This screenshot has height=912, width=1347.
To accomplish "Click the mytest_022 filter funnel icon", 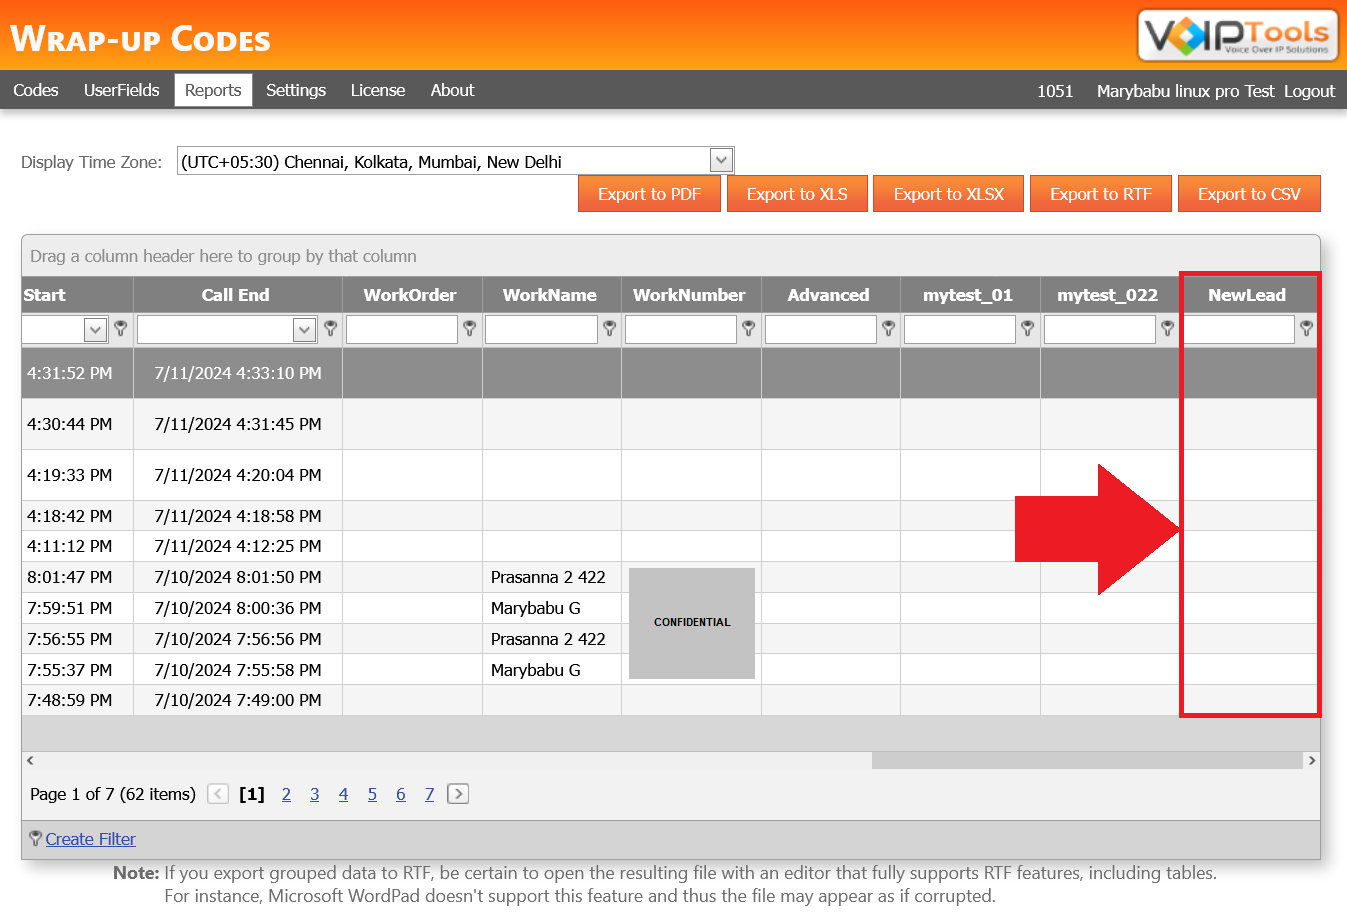I will tap(1166, 329).
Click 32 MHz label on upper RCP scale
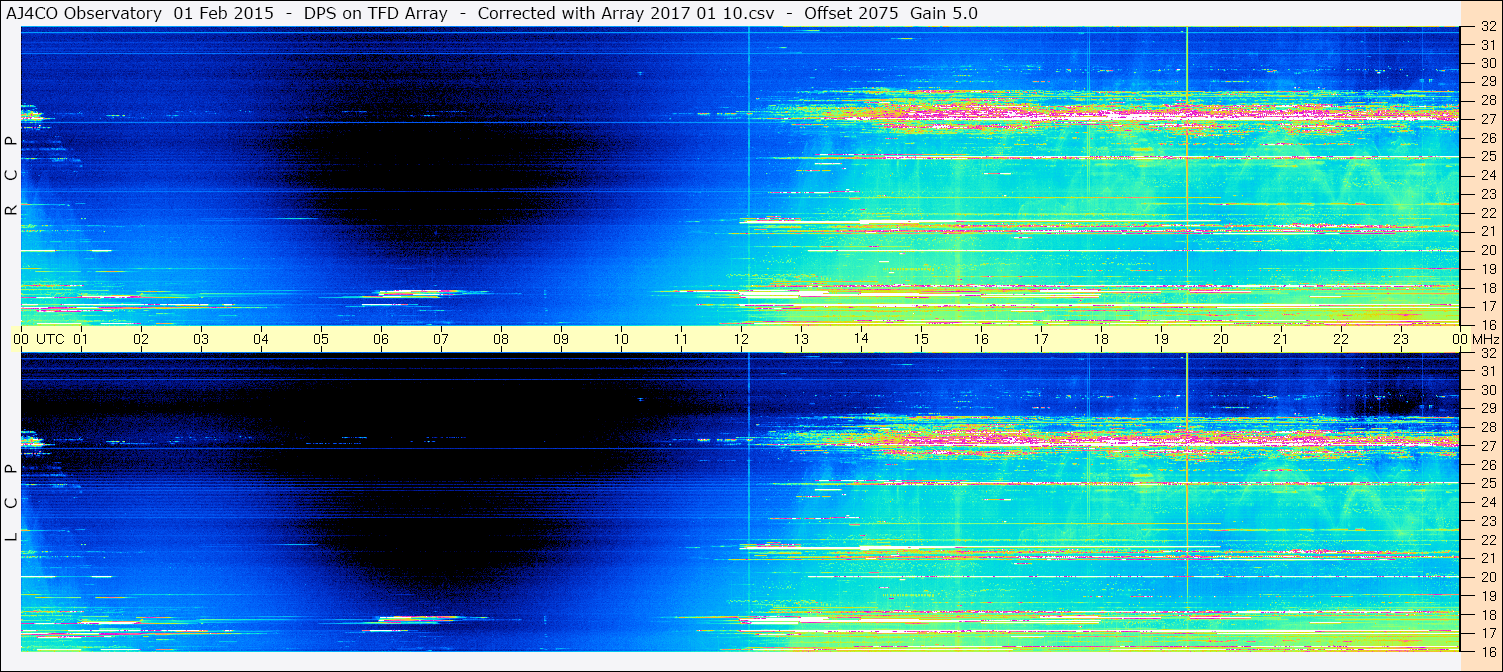Image resolution: width=1503 pixels, height=672 pixels. [1487, 27]
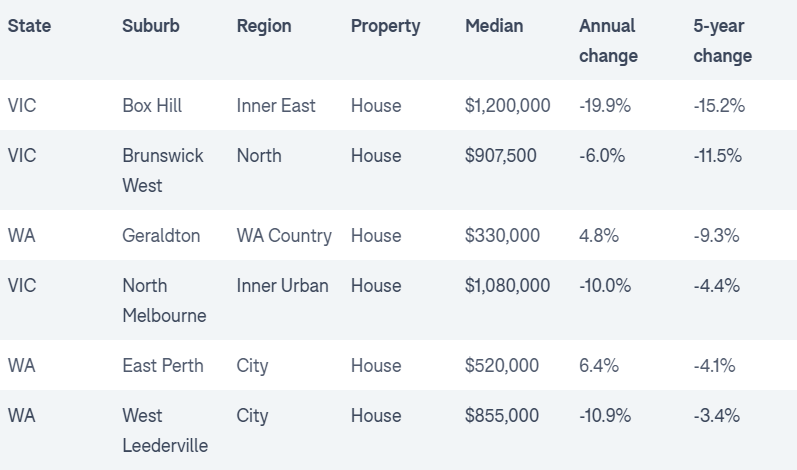Viewport: 797px width, 470px height.
Task: Click the $1,200,000 median value
Action: (508, 106)
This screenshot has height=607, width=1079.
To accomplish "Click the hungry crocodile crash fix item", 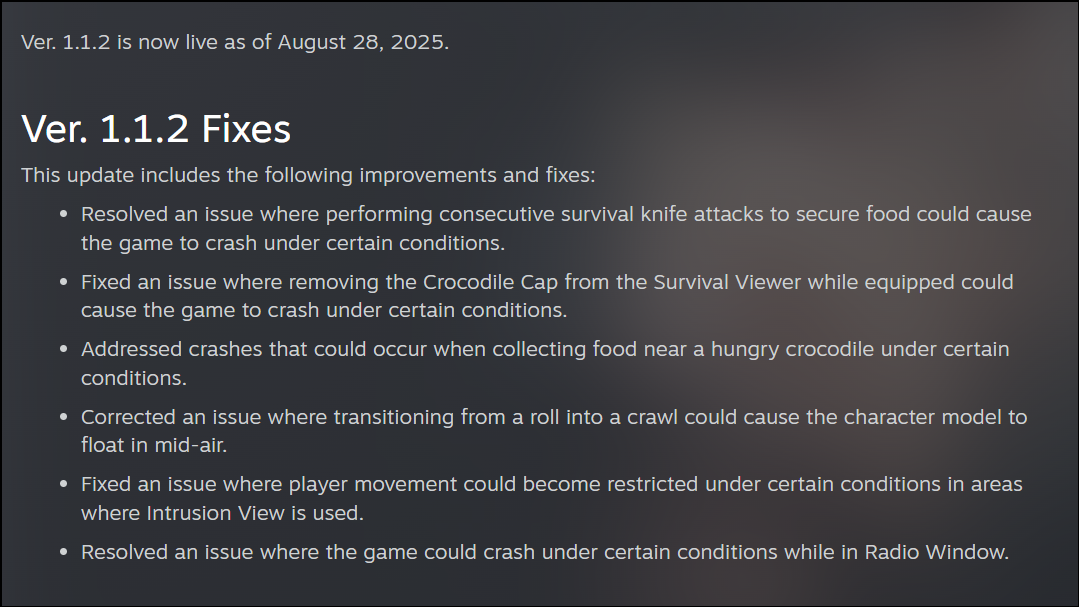I will tap(545, 363).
- - - - -
Yukarıdaki satırlardan "This" dizesini içerenlerin tamamını aynen gösterin. Büyük ve küçük harf farkı dikkate alınmalıdır.

### Sonuç aşağıda
This screenshot has height=912, width=1347.
This screenshot has height=607, width=1079.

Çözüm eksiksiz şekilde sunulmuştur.